При рандомизации на подгруппы больные РА статистически значимо не различались по параметрам качества жизни, оцененным по шкале SF-36. Поскольку определение качества жизни по развернутой версии опросника SF-36 предполагается за прошедшие 4 недели, больным РА к концу исследования была проведена повторная оценка качества жизни (на 28 сутки исследования). Результаты качества жизни групп сравнения и вмешательства на 28 сутки исследования представлены на рис.10.
Таким образом, к завершению исследования две группы больных РА статистически значимо различались по некоторым параметрам качества жизни. Так PF в группе вмешательства было статистически значимо выше на 6,5%, чем в группе сравнения (p 0,001). RP на 28 сутки исследования было статистически значимо выше на 5,5%, чем в группе сравнения (р=0,01). Показатель BP в двух группах имел аналогичную с предыдущими показателями динамику: в группе вмешательства он был на 5,9% выше, чем в группе сравнения. Различия составили статистическую значимость при р=0,03. GH в группе вмешательства было статистически значимо выше на 7,5%, чем в группе сравнения (р=0,005). VT в обследуемых группах больных РА к концу исследования статистически значимых различий не имела (р=0,12). Данный факт, возможно, обусловлен длительным наличием хронического заболевания с выраженной компонентой болевого синдрома, поскольку низкие баллы по данной субшкале свидетельствуют об утомлении пациента. Показатели SF и RE в группе вмешательства были на 10,2% выше, чем в группе сравнения. Различия составили статистическую значимость при р 0,001. MH в группе вмешательства было статистически значимо выше на 13,8%, чем в группе сравнения (p 0,001). На фоне включения в комплексное лечение РА пентоксифиллина, подобранного в индивидуальной дозе по уровню ИМС уровень VT изменился в сторону повышения в группе вмешательства на 8%, однако данные изменения не имеют статистически значимых различий относительно группы сравнения.
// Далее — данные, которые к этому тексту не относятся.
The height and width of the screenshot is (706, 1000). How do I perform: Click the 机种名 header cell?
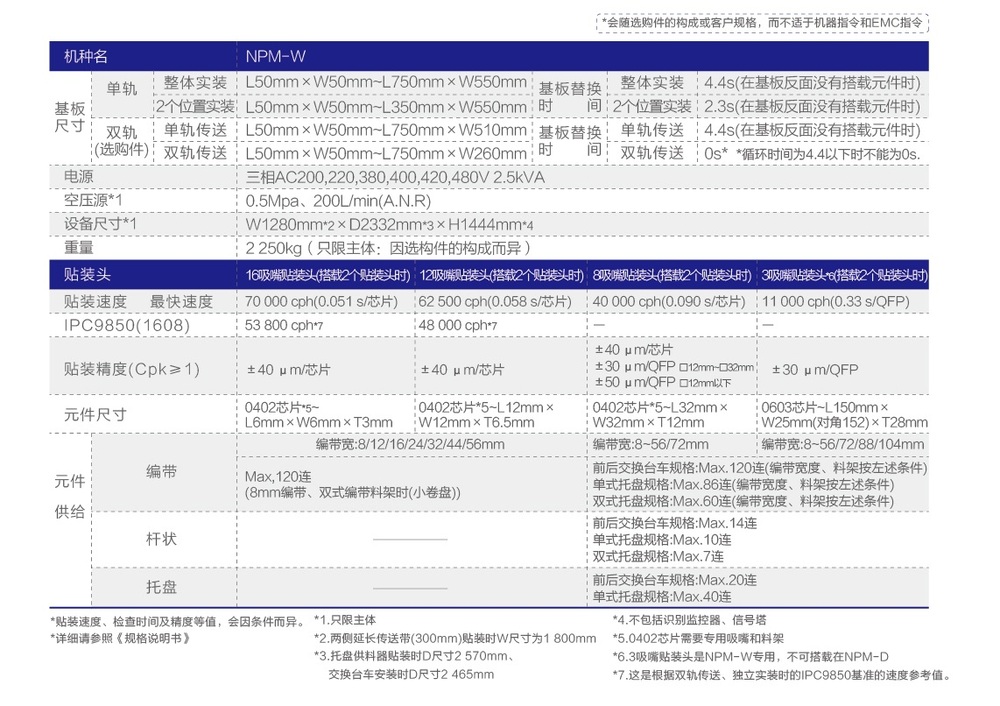[86, 57]
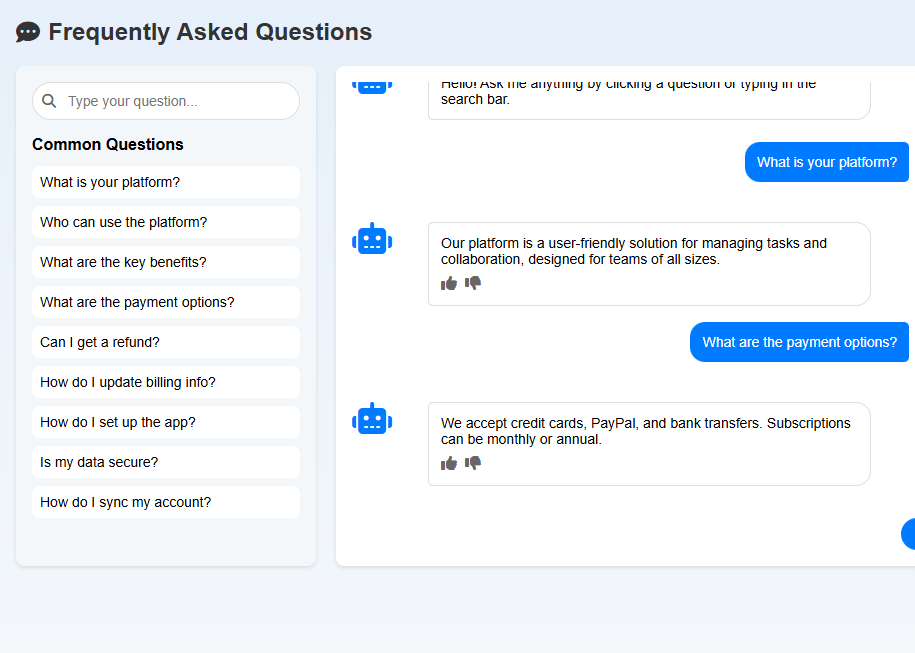Open 'How do I update billing info?'
The height and width of the screenshot is (653, 915).
coord(166,382)
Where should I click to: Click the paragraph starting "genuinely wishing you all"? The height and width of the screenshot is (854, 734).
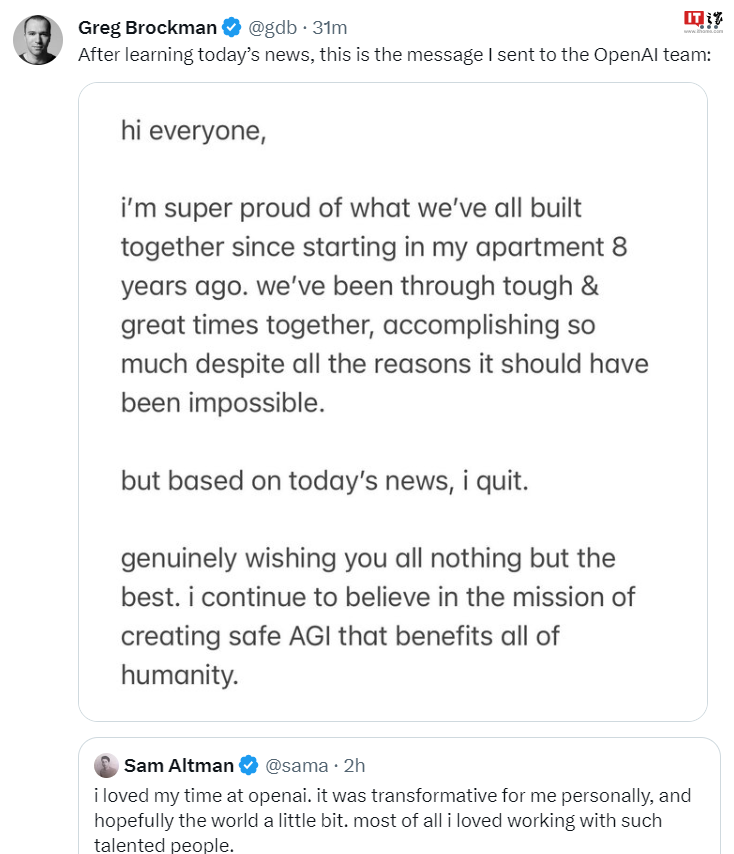378,616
Вероятно, отсутствие статистически значимой динамики VT обусловлено глубокими нарушениями качества жизни больных РА на фоне персистирующего хронического болевого синдрома, изматывающего пациента. Таким образом, при включении в комплексное лечение РА пентоксифиллина, подобранного в индивидуальной дозе по уровню ИМС (группа вмешательства), качество жизни больных РА статистически значимо возрастает по отношению к группе стандартного лечения (группа сравнения). Это проявляется в повышении PF, RE, SF, MH, что в итоге ведет к повышению GH. Заключение. На фоне введения в комплексное лечение РА пентоксифиллина по уровню ИМС статистически значимо снижается клинико-лабораторная активность болезни по DAS-28-CRP и время утренней скованности в суставах.
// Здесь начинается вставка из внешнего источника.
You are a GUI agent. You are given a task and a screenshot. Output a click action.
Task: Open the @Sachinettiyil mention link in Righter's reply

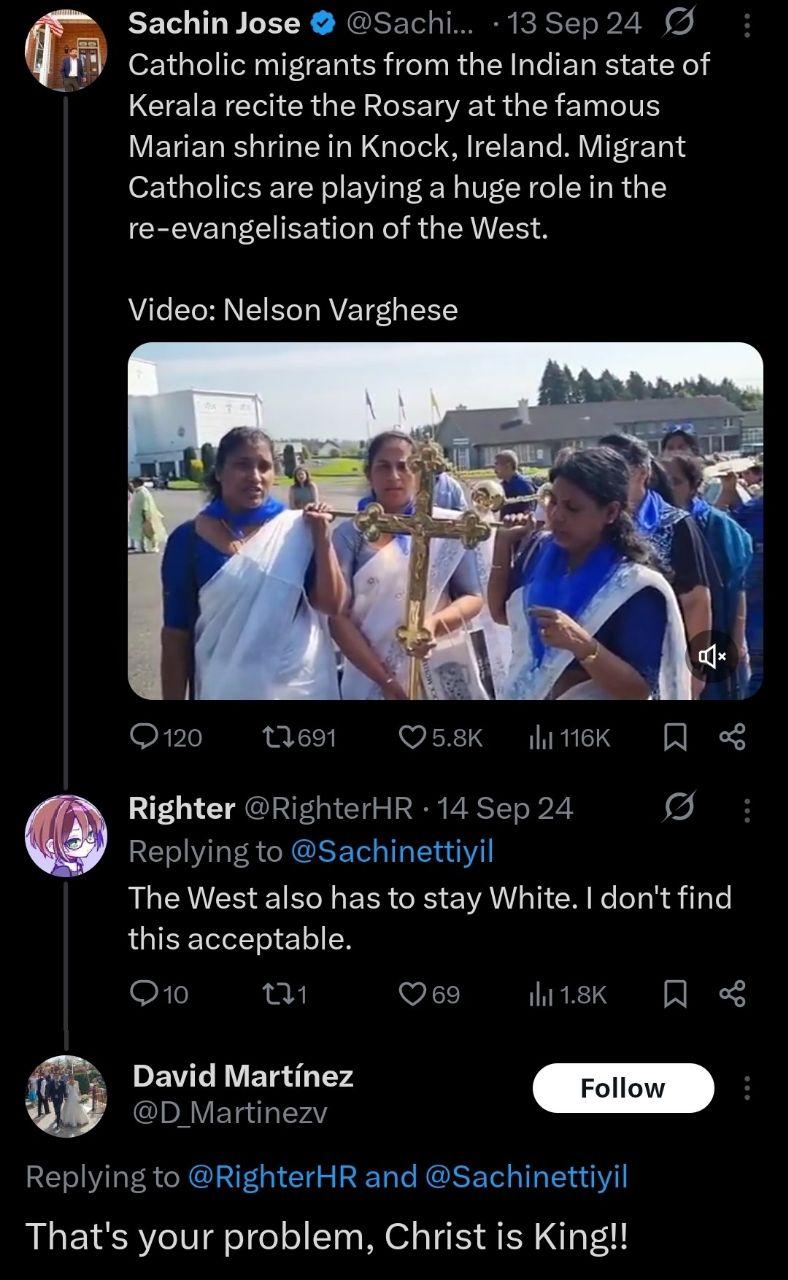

Кроме того, введение в комплексное лечение РА пентоксифиллина по уровню ИМС позволяет статистически значимо повысить некоторые параметры качества жизни больных РА. Данный факт обусловлен прежде всего влиянием на активность болезни, а соответственно, на уровень болевого синдрома и скорость восстановления функционального статуса пораженных суставов.